- [Task brief] Please answer from the article on child-support rules: in 1994, how many children on welfare learned who their fathers are through a paternity establishment process?

Excerpt provided section start

Child-support rules get major changes: Will aid recipients be more willing to identify fathers?(Culture, Et Cetera)
The Washington Times (Washington, DC) August 23, 1996 | Wetzstein, Cheryl In 1994, nearly 400,000 children on welfare learned who their fathers are through a paternity establishment process. Another 2.3 million children on welfare are still waiting, according to the Office of Child Support Enforcement.
The new welfare bill’s child-support enforcement section says states can step up efforts to get “cooperation” about fathers from mothers seeking welfare – and reduce benefits to mothers deemed “noncooperative.” Marilyn Ray Smith, a child-support enforcement official in Massachusetts, believes the new time limits in welfare reform will lead to more paternity establishments.
“Child support is the true safety net when you have time-limited welfare benefits,” she said. “If you are only going to have welfare for two years at a time or five years over the course of your life, your incentives for making sure the father is held responsible for supporting the child are a lot greater.” But it’s impossible to know how single mothers, many of whom have been ambivalent about seeking formal child-support orders, will respond to the reforms.
In 1994, two researchers from the Nelson A. Rockefeller Institute of Government in Albany, N.Y., met with three groups of welfare mothers. Some mothers said:
* Although they told officials where the father was, no payments were collected. “I’m doing everything I can now to identify the father, but it doesn’t make a difference. They can’t pick him up,” said one mother.
* They feared losing custody to the father: “One mother got a father court-ordered to pay child support. . . . Then he got custody of [the daughter] just because he has a good job and she’s on welfare.” * The child-support system might interfere in the father-child relationship. “You don’t want to ruin that friendship. . . . You have to raise that child together,” said one mother.

Excerpt provided section end
Data shown section start

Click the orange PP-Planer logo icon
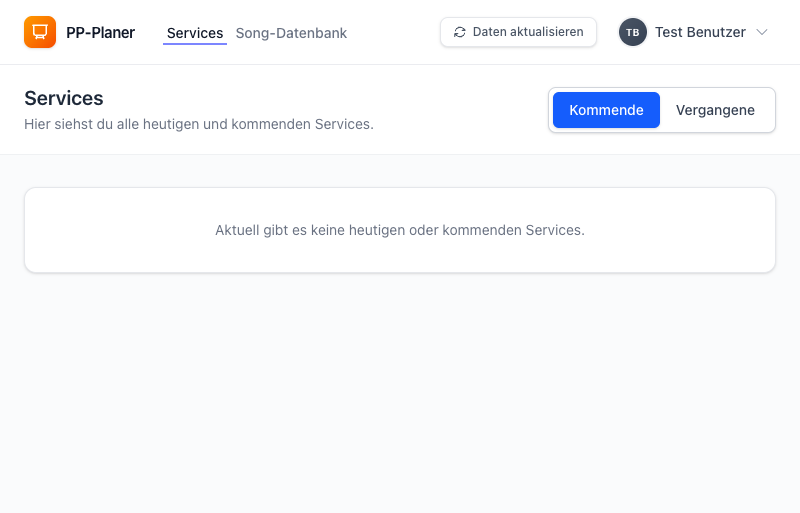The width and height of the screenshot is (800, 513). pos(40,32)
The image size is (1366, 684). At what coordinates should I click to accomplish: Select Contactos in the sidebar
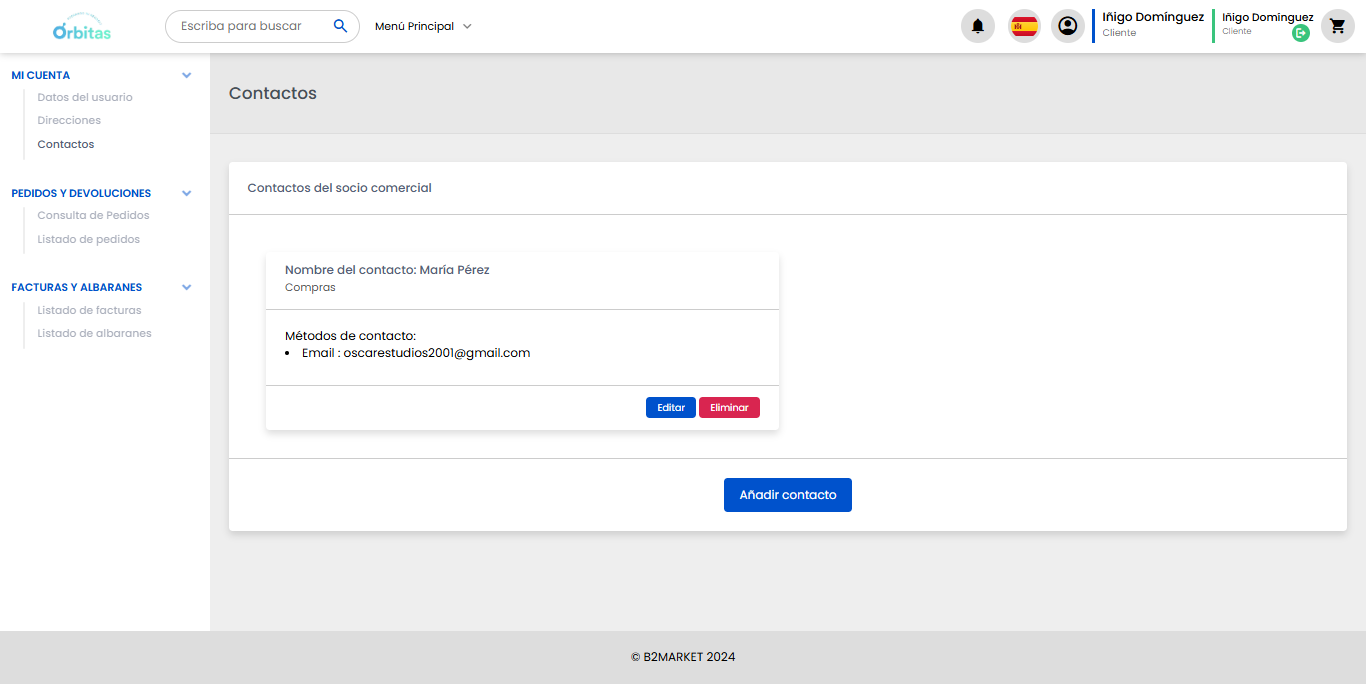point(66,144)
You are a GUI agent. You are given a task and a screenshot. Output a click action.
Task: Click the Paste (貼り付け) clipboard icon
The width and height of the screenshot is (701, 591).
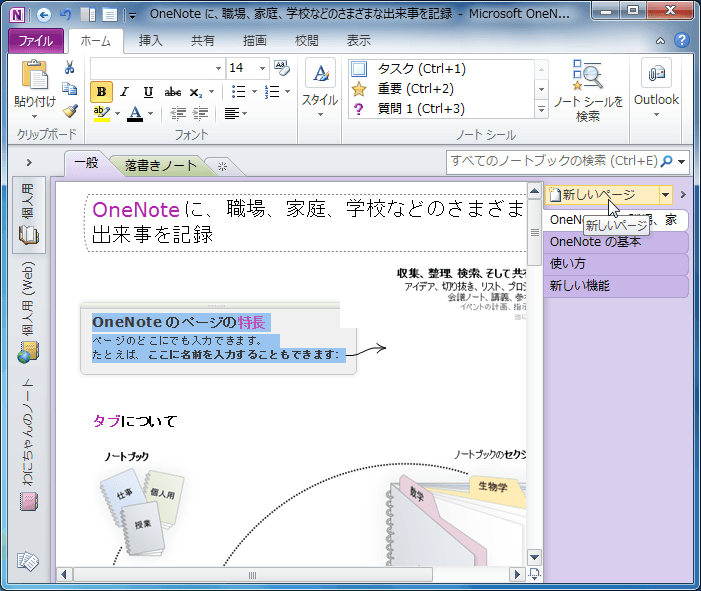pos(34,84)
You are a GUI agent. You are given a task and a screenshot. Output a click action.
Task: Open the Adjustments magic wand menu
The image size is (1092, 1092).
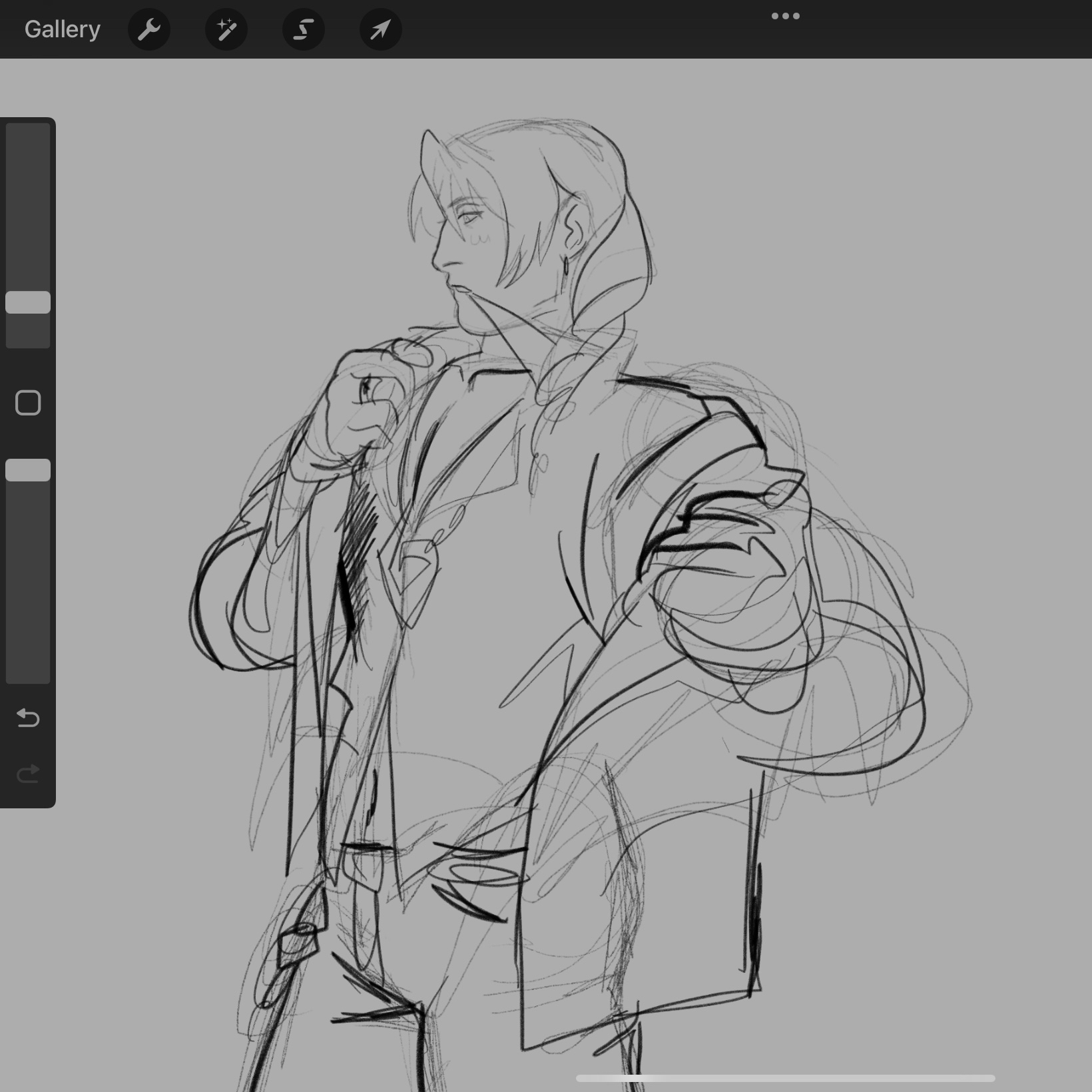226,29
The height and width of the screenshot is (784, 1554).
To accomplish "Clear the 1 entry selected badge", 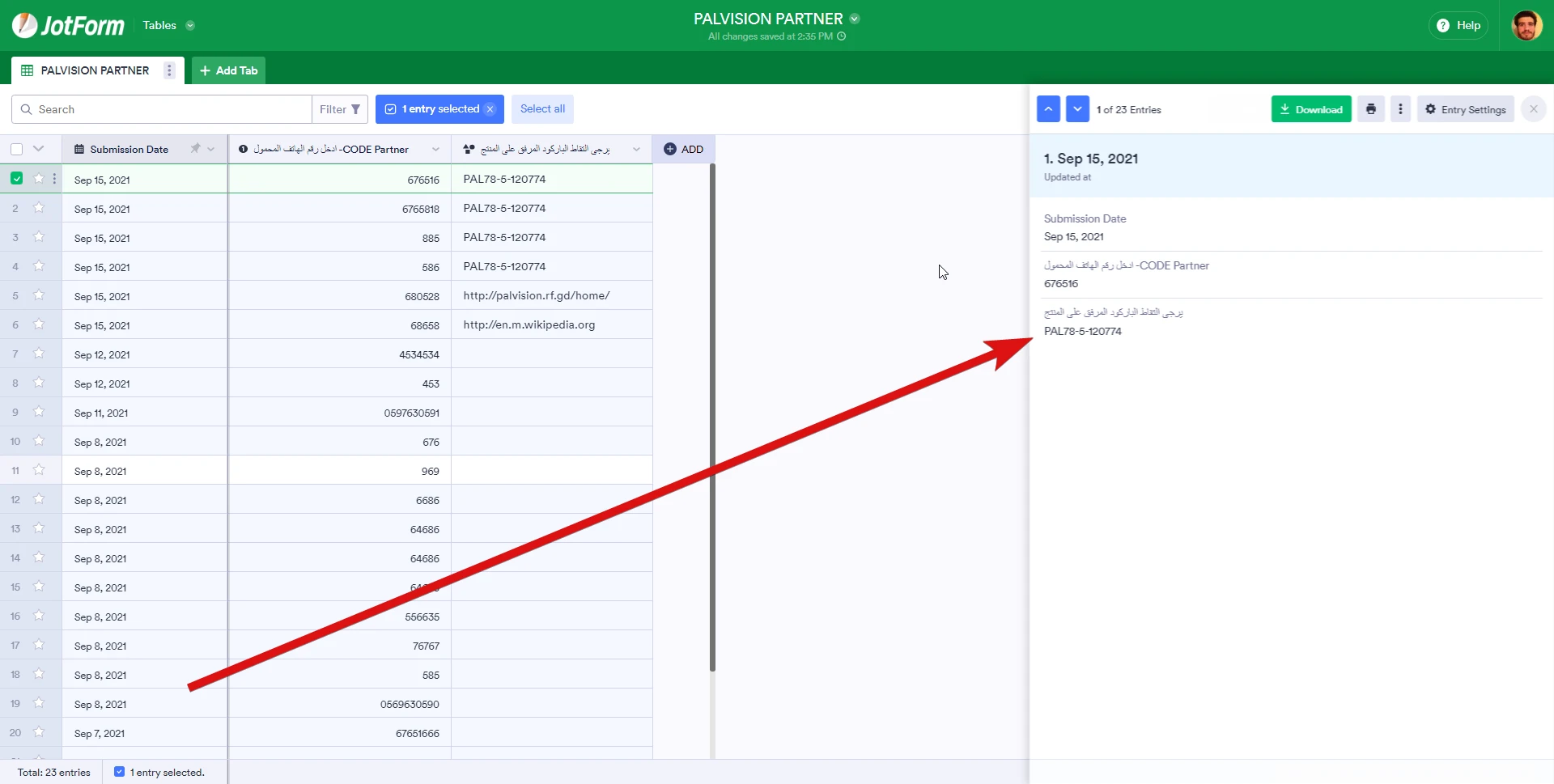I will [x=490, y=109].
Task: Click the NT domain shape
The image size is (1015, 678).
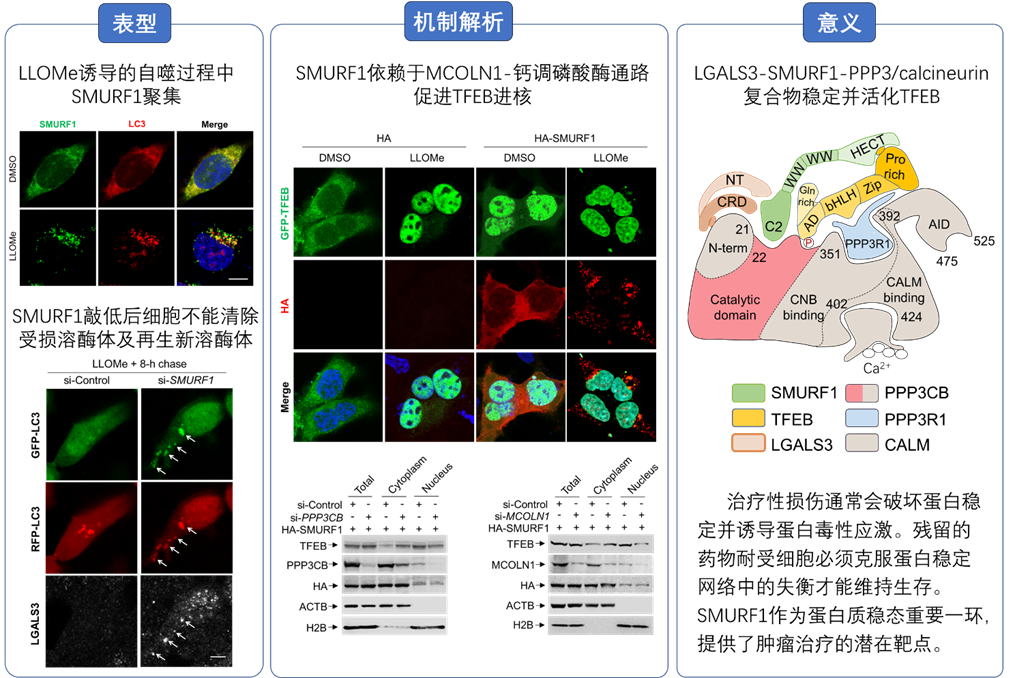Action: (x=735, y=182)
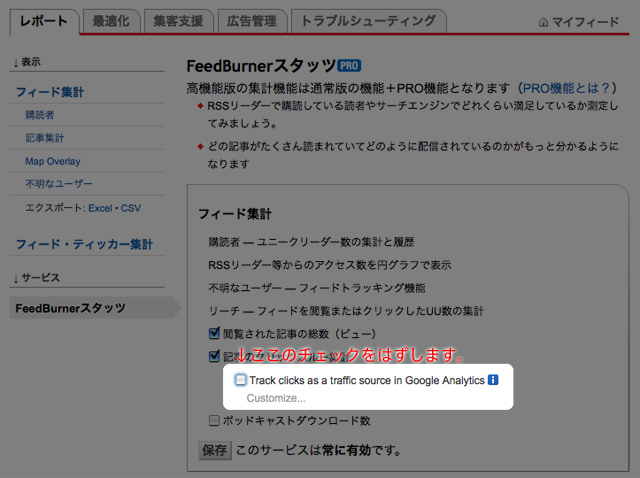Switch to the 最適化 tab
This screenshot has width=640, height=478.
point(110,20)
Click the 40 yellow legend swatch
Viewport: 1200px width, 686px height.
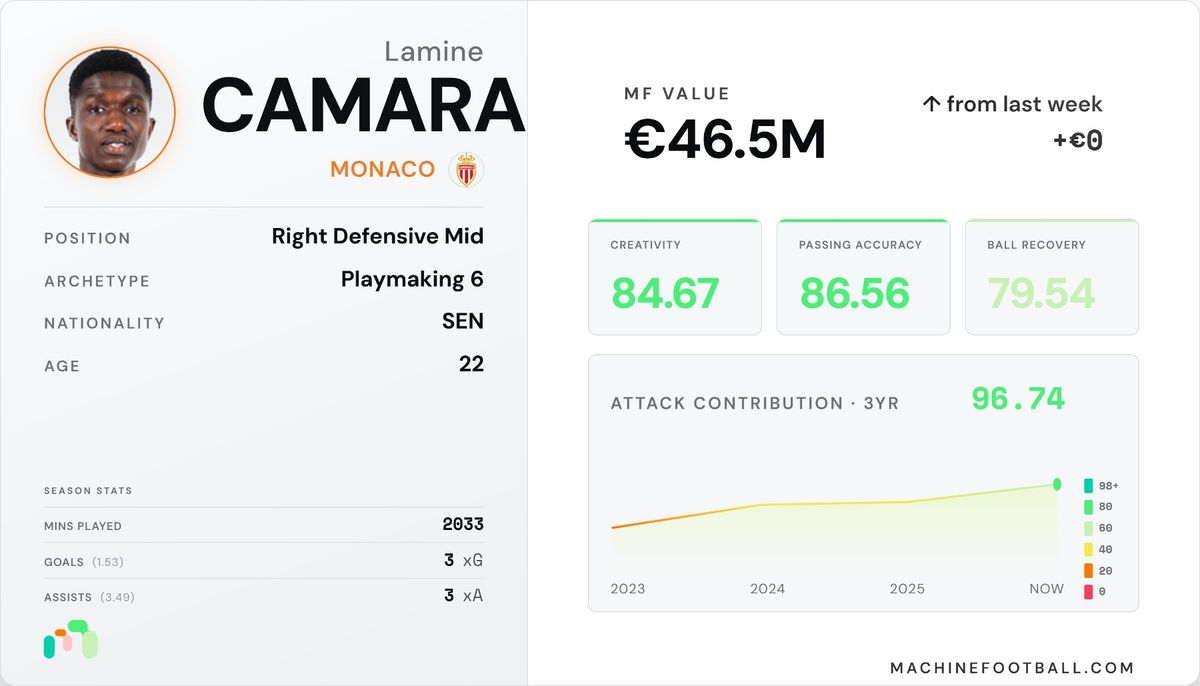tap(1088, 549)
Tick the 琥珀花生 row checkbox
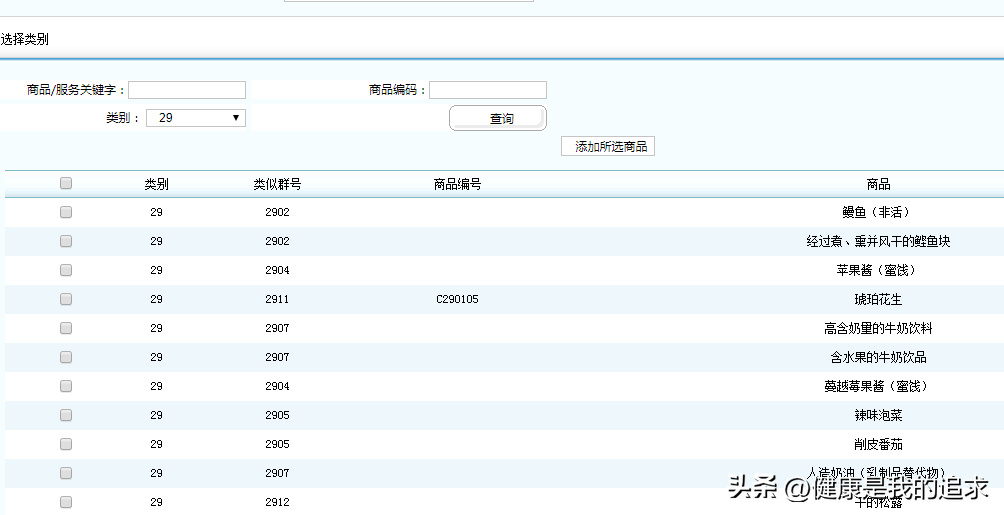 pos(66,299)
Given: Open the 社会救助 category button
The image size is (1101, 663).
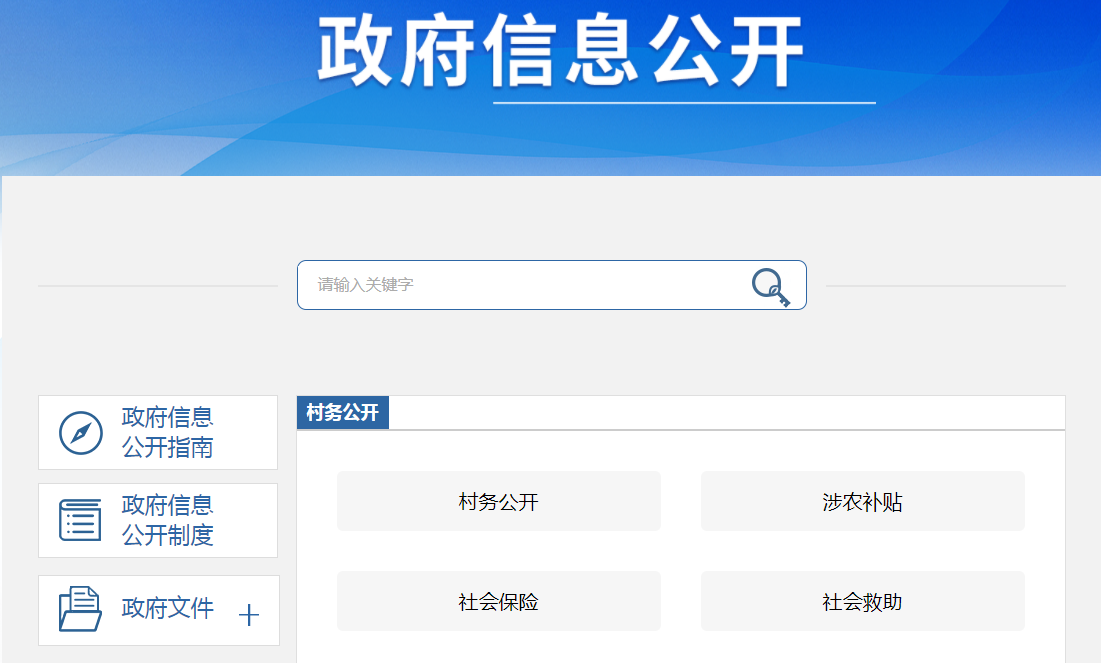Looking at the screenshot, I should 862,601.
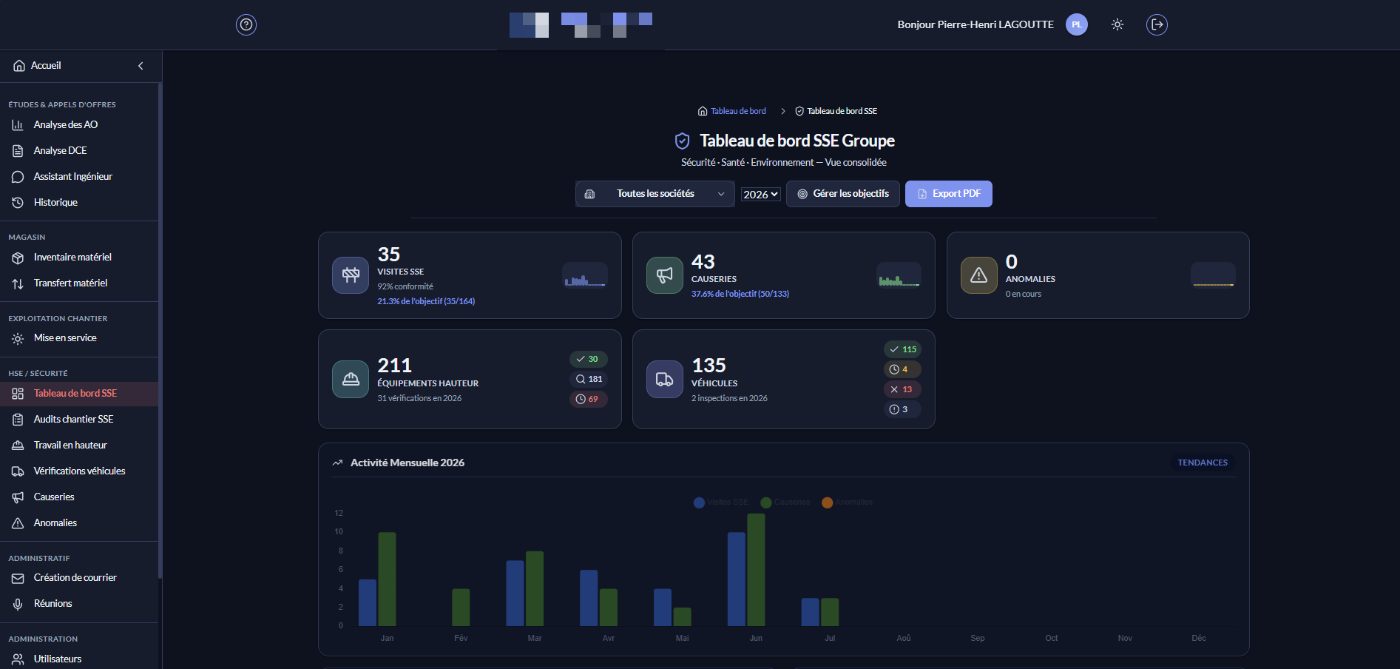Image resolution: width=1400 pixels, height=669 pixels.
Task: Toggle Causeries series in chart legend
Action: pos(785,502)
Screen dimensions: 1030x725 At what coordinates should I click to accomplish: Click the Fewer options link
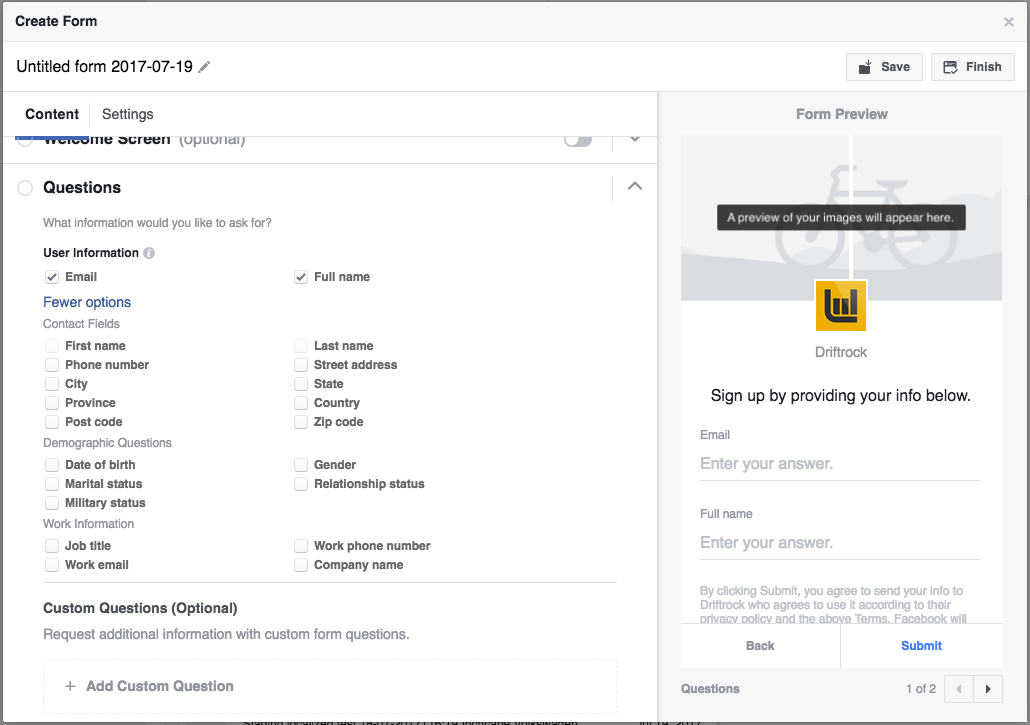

Data shown section end

- [Task solution] Nearly 400,000 children.